Рано или поздно это должно было произойти с одним из них. Кто-то должен был упасть. Майк даже не скрывает злорадства, что случилось это не с ним. Трой не спешит выбираться из сугроба. Руки красные от холода, снег тает на губах.
Так тебе и надо, бурчит Майк, а тот поднимает голову и смотрит на него проникновенным взглядом:
Скажи, Микки, у тебя нет такого чувства, что всё самое-самое будет завтра, а завтра никак не наступает?
Нет, у меня есть чувство, что мы никогда не доберёмся домой. Вставай.
Встаю.
В тот день Трой обнаруживает, что в ванной не хватает одной зубной щётки.
Волосы у Троя ослепительно белые, топорщатся сердитым хохолком на макушке, спадают снежными прядями на лоб.
Сдохнуть можно, констатирует Том.
Что, Майк сказал, что блондины в моде!
Я пошутил, доносится голос гитариста.
Ну ёпрст, Эллиот
Сдохнуть можно, повторяется Том. Это охрененно!

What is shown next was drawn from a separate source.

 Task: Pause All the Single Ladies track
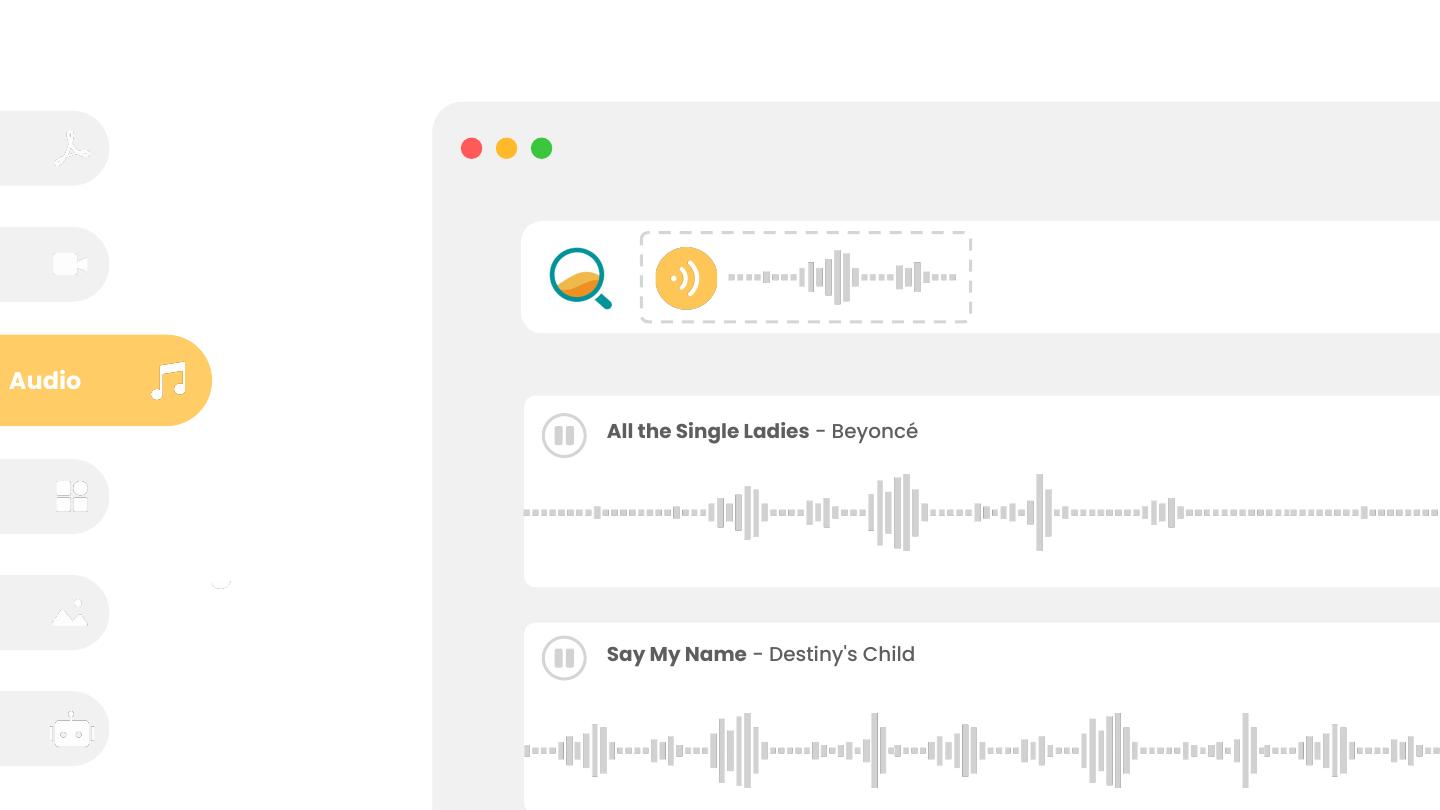tap(564, 436)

У Робби несколько иная реакция на происходящее. Он в упор глядит на Троя и обеспокоенно спрашивает:
Так, где наш солист?
А Саймон и вовсе ничего не спрашивает, а хватается за сердце:
О боже, кто-то умер?
Ты глаза накрасил, кивает Том.
Трой пожимает плечами. Ничего он не красил. У всех нормальных людей нормальные синие круги под глазами, а у него какие-то красные фигурные: внизу, по верхнему веку и чуть-чуть в уголке, будто правда некто неумело орудовал кисточкой.

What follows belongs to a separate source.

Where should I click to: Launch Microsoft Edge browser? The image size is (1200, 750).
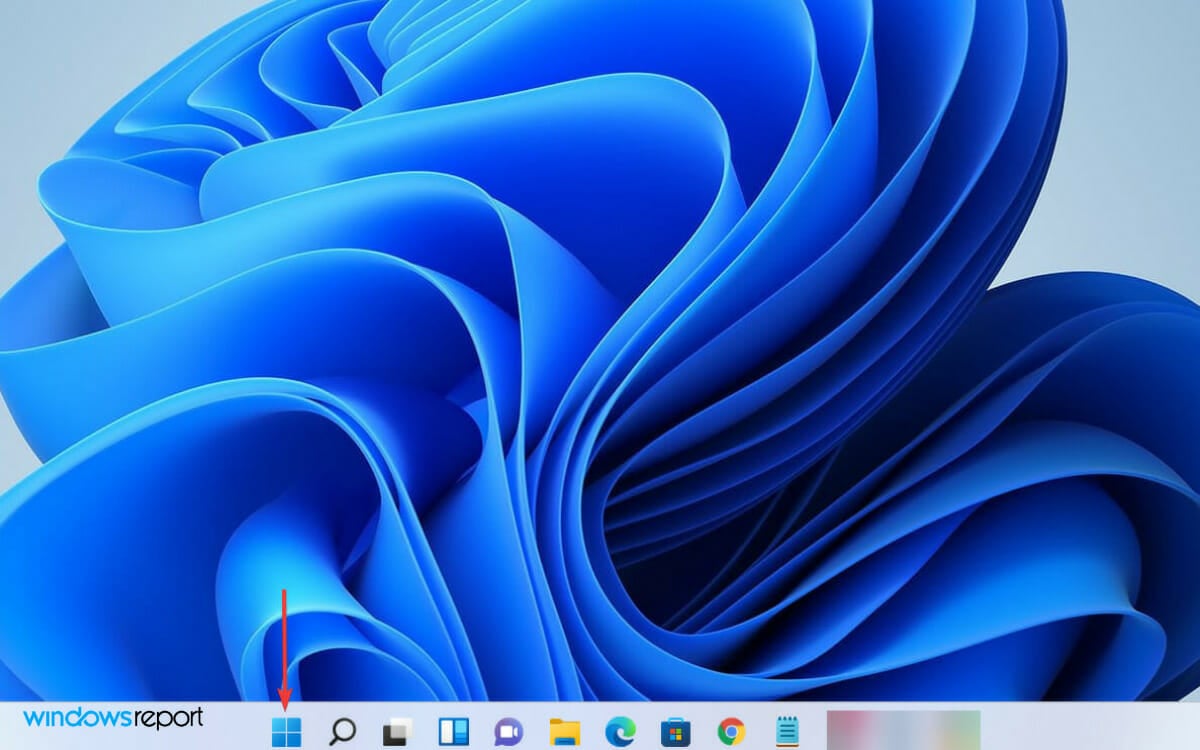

В этот перерыв он занят тем, что крутится на стуле, делает вид, что курит карандаш и пристально наблюдает за Ральфом.
Смотри, как он улыбается. Я не видел, чтобы он так улыбался.
Том знающе хмыкает, покусывая пластиковый стаканчик с кофе:
Я видел.
Трой запрокидывает голову на спинку:
Мы теряем людей, Томлин. Наши ряды редеют.

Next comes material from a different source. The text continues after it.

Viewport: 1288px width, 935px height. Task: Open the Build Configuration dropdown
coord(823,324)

У Саймона появилась эта дурацкая привычка опаздывать. Опаздывать и приносить с собой запах кофе, тостов и утреннего секса.
Тебе выговор, объявляет Трой, дирижируя карандашом в его сторону.
Тебе надо чаще выбираться из студии, барабанщик разматывает шарф, как бы между делом.
Я нормально, не соглашается Трой. У меня лёгкое океанское безумие.
Угу. Признай, ты ненавидишь эту студию.
Я люблю эту работу! провозглашает Трой, буйно раскручиваясь в кресле.
Подвох в том, что ничего не происходит. То есть не происходит вообще ничего.
Робби только и знает, что твердить:
Уймись, парень. Главное, что мы движемся в правильном направлении. А топать знаешь ещё сколько?
Он и сам знает, что легендами за пару часов не становятся. Но если дни измеряются не часами, а стараниями, ему кажется, что уже прошли миллионы лет.
Это всё терпение оно требует больше сил, чем всё остальное, вместе взятое.
И ещё этот дурацкий снег
Никто не понимает, отчего Трой так завёлся из-за припева в песне, когда ему сказали, что лучше его переписать. Он полгитары освоил ради одного этого припева! Да-да, целую половину вот этой гитары, которую он сейчас колотит о стенку, а никто не понимает, отчего он так завёлся.
Я не выспался, ладно?! кричит он намеренно резко и грубо, чтобы никому не пришло в голову его жалеть.
Ты долбаная истеричка, Гордон, Майк, как всегда, говорит правду. Это была гитара Тома, между прочим.
Трой с сожалением разглядывает поломанный музыкальный инструмент, и руки опускаются.
Блядь Реально.
Реально блядь, подтверждает Том упавшим голосом.
Трой опускается на колени, оценивает нанесённый ущерб.
Может, её можно как-то подлатать?
Нервы себе подлатай, ворчит Майк. Халк ломать.
Иди ты! Трой пихает его в коленку, не поднимаясь с пола, и ему правда очень-очень жаль, потому что Том такой славный парнишка, и меньше всего хочется его расстраивать. Мне надо напиться.
Трой пьёт с агрессивным упоением. Майк сидит рядом и совсем его не останавливает. Может, он считает, что так будет лучше. Может, в конце концов, он прав, потому что Трой уже забыл, как это когда мир вокруг слегка кружится и кажется, что вот ещё одну стопку и вперёд вершить великие дела. Только вершить ничего не хочется. Хочется ответную реакцию. Какой-нибудь знак свыше, в конце концов, а не «припев лучше переписать». Поэтому он просто сидит за барной стойкой и пьёт с агрессивным упоением, не нарушая никаких законов.